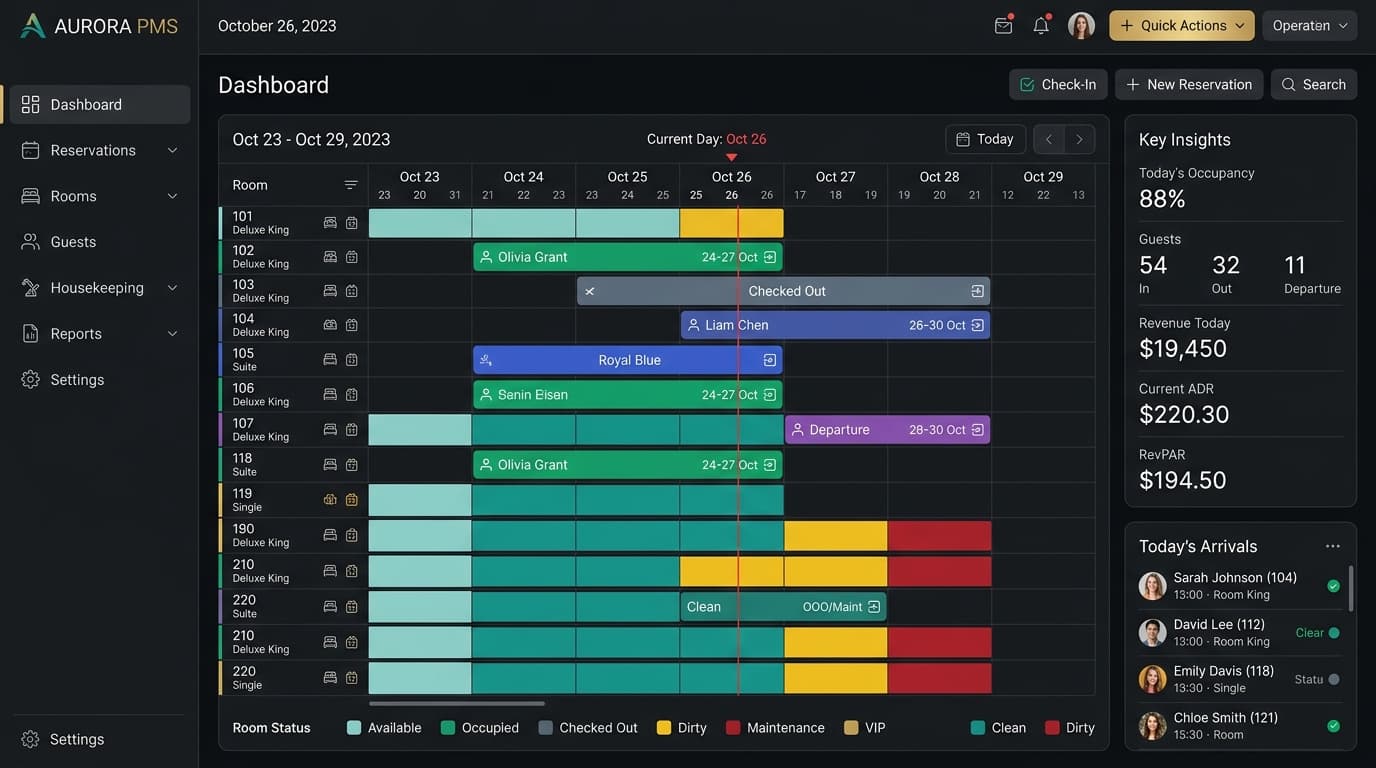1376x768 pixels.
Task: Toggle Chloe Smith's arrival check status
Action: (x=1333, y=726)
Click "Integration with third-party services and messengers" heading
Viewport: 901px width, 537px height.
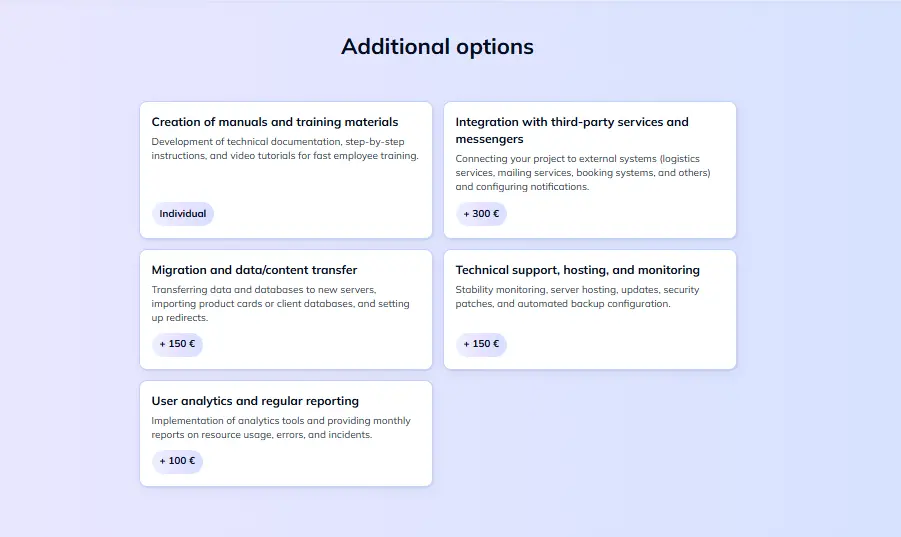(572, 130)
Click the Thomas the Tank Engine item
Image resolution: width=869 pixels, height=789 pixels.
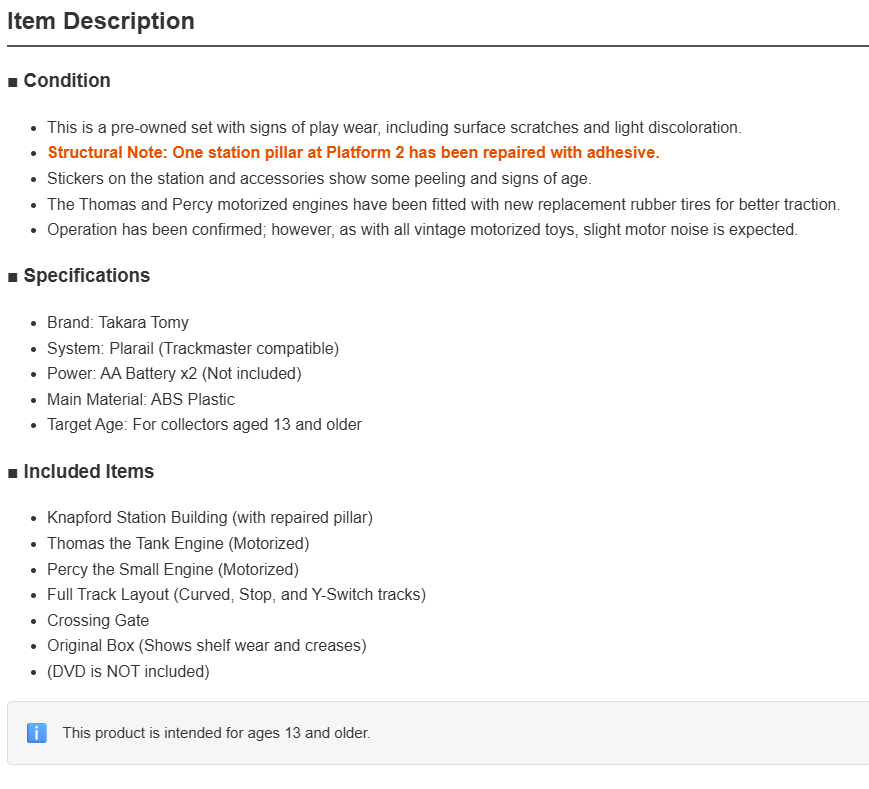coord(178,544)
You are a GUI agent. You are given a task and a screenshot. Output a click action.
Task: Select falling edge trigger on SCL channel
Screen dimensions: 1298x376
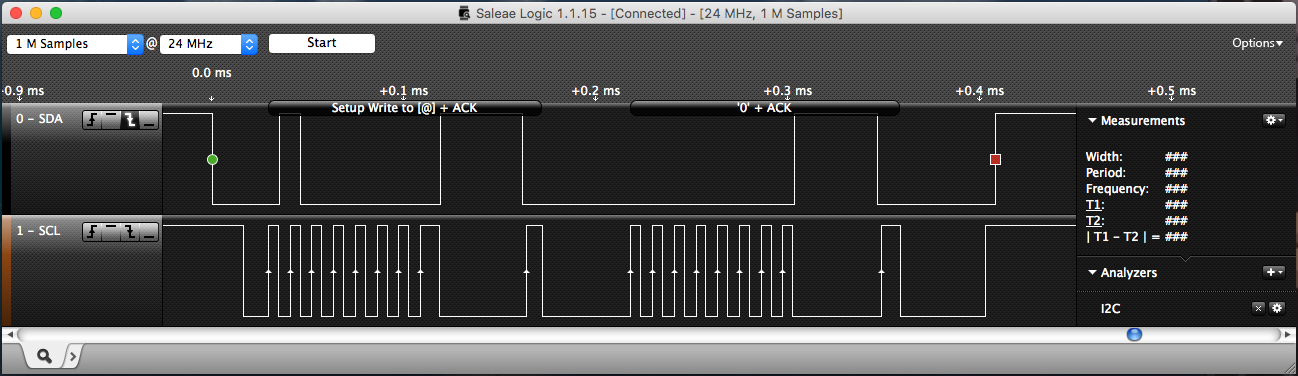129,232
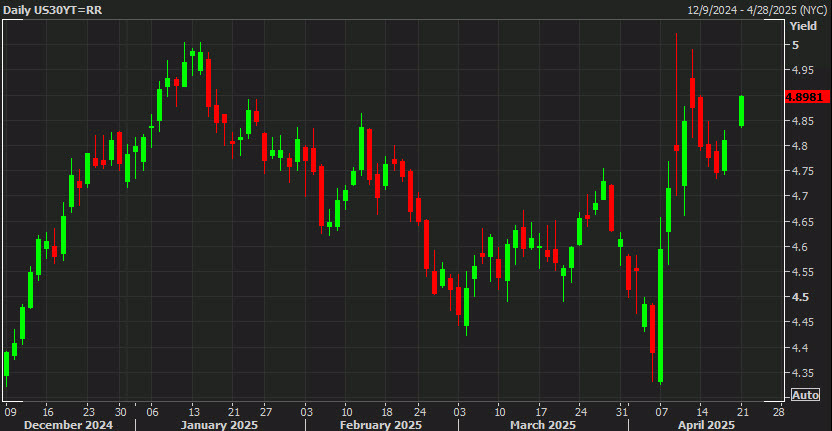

........

◆ What is required:
Please print exactly the lines from the one holding "with third-party services" through the final line of the data above, including both, and skip all pictures.

◆ Solution to this exercise:
Click "Integration with third-party services and messengers" heading
Viewport: 901px width, 537px height.
(572, 130)
Click the Thomas the Tank Engine item
Image resolution: width=869 pixels, height=789 pixels.
coord(178,544)
You are a GUI agent. You are given a task and a screenshot. Output a click action.
Task: Select falling edge trigger on SCL channel
Screen dimensions: 1298x376
129,232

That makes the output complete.